Une répartition des rôles calculée et assumée
Ce que cette séquence met en lumière, c’est une architecture de gouvernance méticuleusement pensée. Patrice Talon endosse le rôle de facilitateur – terme qui, dans le langage de la médiation, désigne celui qui établit les conditions du dialogue sans en être l’arbitre. Sa légitimité sur ce dossier est historique : c’est sous son mandat que le processus a été lancé, structuré et que le CST a rendu ses conclusions. Il incarne la garantie de la démarche aux yeux des acteurs religieux.

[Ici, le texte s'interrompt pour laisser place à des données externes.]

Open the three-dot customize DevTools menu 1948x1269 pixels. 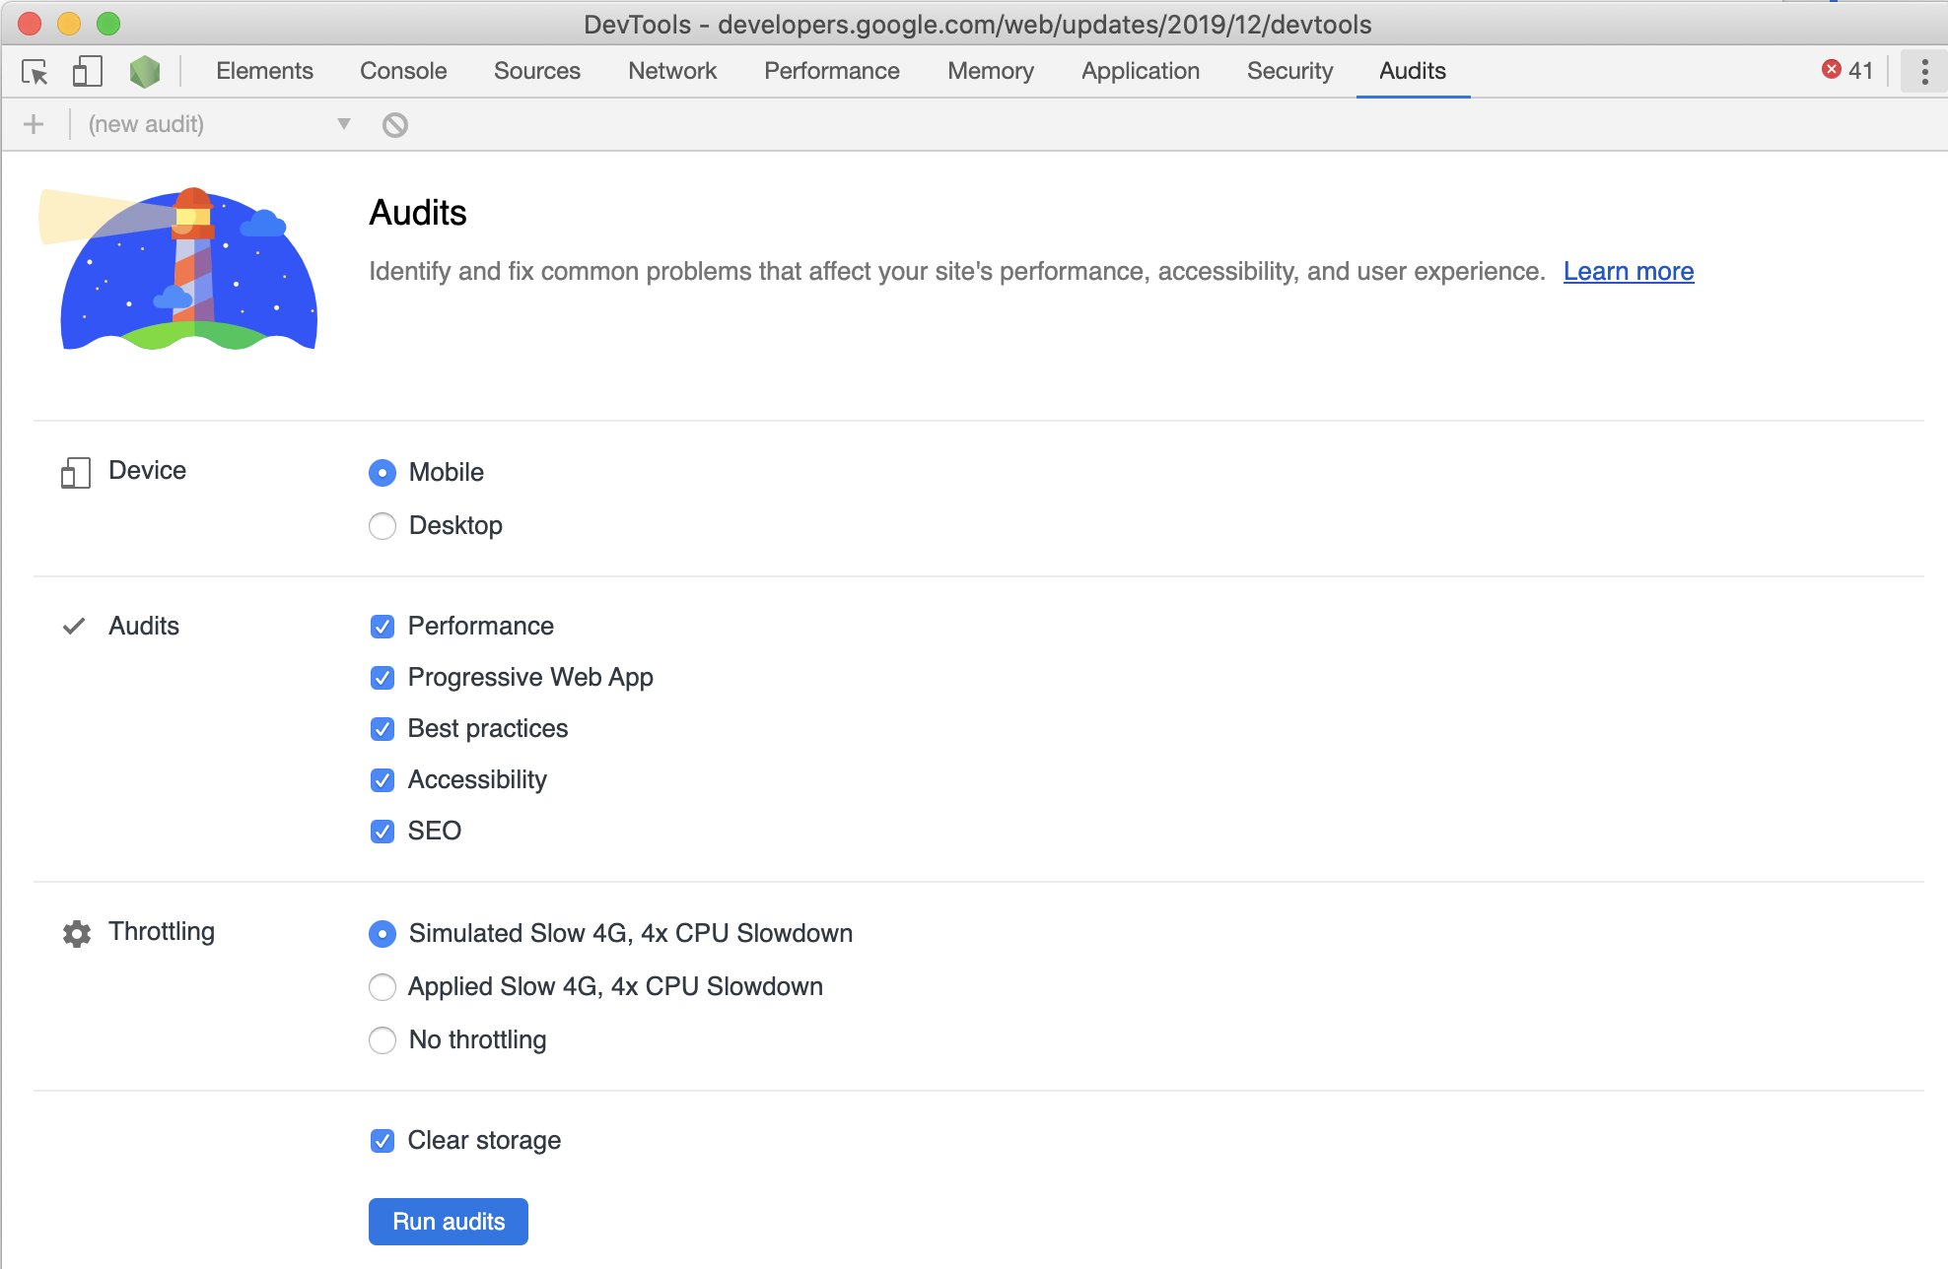click(1923, 71)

Romuald Wadagni, quant à lui, incarne la continuité républicaine en action. En réaffirmant son soutien et ses encouragements à la délégation, il envoie un message clair : l’État ne se contente pas de transmettre le dossier, il s’en empare activement. La nuance est de taille. Une simple transmission aurait pu suffire à garantir la transition. Wadagni va plus loin : il s’implique personnellement, manifeste un intérêt concret et rassure les parties prenantes.
« Il ne s’est pas contenté d’écouter. Il a posé des questions précises. On a senti qu’il maîtrisait le dossier dans ses moindres détails. Ce n’était pas une audience de pure forme. » – Un membre de la délégation, à l’issue de la rencontre
Un indicateur de la cohésion au sommet
Au-delà de l’Église du Christianisme Céleste elle-même, ce dossier fonctionne comme un révélateur de la qualité des relations entre les deux présidents. Dans de nombreuses transitions africaines, les dossiers laissés en suspens par un président sortant se retrouvent dans un no man’s land institutionnel : ni officiellement abandonnés, ni pleinement portés par le nouveau gouvernement. La tentation de repartir de zéro ou, à l’inverse, de laisser s’éteindre les dynamiques antérieures, est souvent forte.
Ici, le signal est tout autre. En s’investissant activement dès les premières semaines de son mandat sur un dossier initié par son prédécesseur, Wadagni pose un principe de gouvernance essentiel : la continuité de l’État prime sur la rupture d’agenda. Si ce principe se confirme dans d’autres domaines, il pourrait devenir l’une des caractéristiques marquantes de ce début de mandat.
« Ce que l’on observe sur l’Église Céleste, nous l’espérons sur les autres grands projets. C’est, en définitive, le vrai test de la transition. » – Un analyste de la vie politique béninoise
Un enjeu à portée internationale
Il serait réducteur de limiter ce dossier à sa dimension purement nationale. L’Église du Christianisme Céleste est une organisation à vocation mondiale, avec des fidèles répartis sur tous les continents. Son processus de réunification, s’il aboutit, constituera un événement d’envergure internationale – et le Bénin, pays fondateur, en sera le cœur battant.
L’engagement des deux présidents béninois sur ce dossier dépasse donc le cadre local. Il positionne le Bénin comme l’épicentre d’une résolution de crise religieuse mondiale, et ses dirigeants comme des acteurs responsables d’un processus de paix touchant des millions de croyants. C’est, à sa manière, une forme de soft power assumé : la capacité à exercer une influence positive par la médiation plutôt que par la contrainte.
Ainsi, l’audience du 4 juin 2026 n’est pas un simple fait divers religieux. C’est un acte à la fois de politique étrangère et de cohésion nationale – et une illustration concrète, pour ceux qui en doutaient encore, que la passation de pouvoir entre Patrice Talon et Romuald Wadagni s’est jouée dans la profondeur, et non seulement dans les apparences.